The biggest part of the whole project was the data preparation, It was really challenging. You can walk through on all steps in the notebooks/human-activity-recognition-data-preprocessing.ipynb

After the data preprocessing I tried out some of the classifier models from the sckit learn library. I found the random forest classifier the best for this task. The initial accuracy was 97,86%. I was really suprised, because this accuracy was higher than the accuracy in some papers. You can find the machine learning part of the project in the notebooks/human-activity-recognition-ml.ipynb. In the future I would like to fine tune this, because I believe it is possible to achive a better accuracy.

After I created the appropriate data, and I trained a model to classify human activity. I wanted to see the results of the project not only in scores, but visually as well. Therefore I created another notebook with an opportunity to test the original data and to test any correctly recorded data. This is the notebooks/human-activity-recognition-classifier.ipynb.

The first plot of the data is a comparsion between the real labels of the experiment (upper part), and the labels of my classifier (lower part). I plotted one channel (acc_x) of the smartpohne's accelerometer, and the labels as colored areas, for better interpretation.
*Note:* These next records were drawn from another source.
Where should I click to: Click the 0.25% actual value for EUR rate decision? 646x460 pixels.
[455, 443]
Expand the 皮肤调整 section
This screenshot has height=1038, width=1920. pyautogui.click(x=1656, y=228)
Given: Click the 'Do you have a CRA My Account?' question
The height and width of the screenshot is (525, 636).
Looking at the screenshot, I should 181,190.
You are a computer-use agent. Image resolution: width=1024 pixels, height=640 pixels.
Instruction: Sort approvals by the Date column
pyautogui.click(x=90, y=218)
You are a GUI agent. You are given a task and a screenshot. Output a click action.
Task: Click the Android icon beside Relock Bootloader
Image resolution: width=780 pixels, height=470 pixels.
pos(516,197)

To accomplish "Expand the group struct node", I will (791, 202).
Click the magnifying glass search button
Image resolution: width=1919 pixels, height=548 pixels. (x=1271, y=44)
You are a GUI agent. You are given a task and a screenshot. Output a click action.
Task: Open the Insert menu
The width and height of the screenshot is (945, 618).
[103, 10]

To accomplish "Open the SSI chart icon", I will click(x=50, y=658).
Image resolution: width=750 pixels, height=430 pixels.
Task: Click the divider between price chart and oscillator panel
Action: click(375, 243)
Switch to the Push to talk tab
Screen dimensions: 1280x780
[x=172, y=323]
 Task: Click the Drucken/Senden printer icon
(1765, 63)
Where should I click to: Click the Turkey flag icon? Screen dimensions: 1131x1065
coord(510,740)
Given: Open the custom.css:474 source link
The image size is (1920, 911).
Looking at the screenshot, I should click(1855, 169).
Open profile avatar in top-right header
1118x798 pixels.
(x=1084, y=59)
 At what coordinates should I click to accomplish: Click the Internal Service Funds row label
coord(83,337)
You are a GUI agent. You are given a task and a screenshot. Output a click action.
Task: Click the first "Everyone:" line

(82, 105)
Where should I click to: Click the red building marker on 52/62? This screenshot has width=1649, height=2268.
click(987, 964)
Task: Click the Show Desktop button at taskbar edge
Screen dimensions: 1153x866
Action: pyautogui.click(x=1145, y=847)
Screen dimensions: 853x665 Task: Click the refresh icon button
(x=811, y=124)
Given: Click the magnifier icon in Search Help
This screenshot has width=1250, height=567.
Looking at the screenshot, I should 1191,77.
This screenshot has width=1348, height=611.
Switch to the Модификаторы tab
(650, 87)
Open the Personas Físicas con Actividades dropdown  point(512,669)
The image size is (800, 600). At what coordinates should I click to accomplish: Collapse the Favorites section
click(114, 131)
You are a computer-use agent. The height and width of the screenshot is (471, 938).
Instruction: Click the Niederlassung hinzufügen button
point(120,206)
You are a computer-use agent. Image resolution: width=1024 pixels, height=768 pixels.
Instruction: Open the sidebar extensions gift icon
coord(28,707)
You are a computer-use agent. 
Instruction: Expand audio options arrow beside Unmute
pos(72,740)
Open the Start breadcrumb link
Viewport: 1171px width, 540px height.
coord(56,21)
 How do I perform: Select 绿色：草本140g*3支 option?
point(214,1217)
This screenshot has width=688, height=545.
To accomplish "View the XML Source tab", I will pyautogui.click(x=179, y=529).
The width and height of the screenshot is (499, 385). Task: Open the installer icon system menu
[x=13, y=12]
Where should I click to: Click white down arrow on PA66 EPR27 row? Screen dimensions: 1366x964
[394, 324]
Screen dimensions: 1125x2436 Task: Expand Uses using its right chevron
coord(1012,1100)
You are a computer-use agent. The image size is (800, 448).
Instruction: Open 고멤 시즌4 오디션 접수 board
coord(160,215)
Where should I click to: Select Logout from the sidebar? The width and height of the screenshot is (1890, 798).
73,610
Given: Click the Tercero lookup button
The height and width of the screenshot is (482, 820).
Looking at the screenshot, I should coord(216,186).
There are two main differencies between the classified data and the original data:

  1. The resolution of the labels in the classified plot. The answer is really easy, I used 128 sample blocks to train my model, and this is the resolution of my classifier. This means, the model can only calssify 128 sample blocks in a measurement. This corresponds to 2.56 seconds. (the sample rate of the measurements is 50Hz, 1s has 50 samples than 2.56s has 128 samples).
  2. The white parts in the original data. These parts have no labels, it means, that we have no idea what acitvities they are. When I created the train dataset I dropped these part of the measurements. If I used them I could use them as labels for no activity, but this is not totally true, because there is an activity there, but we don't know which activity that is. These part of the mesurement for this usecase are noise. Without of these noises we have only the 12 labels for the 12 activities. Therefore when we look at the classified data we cannot see white spaces. The model classifies all the datapoint in the measurement. Which is cool, because we can see the originally unlabeled parts of the experiment as labeled.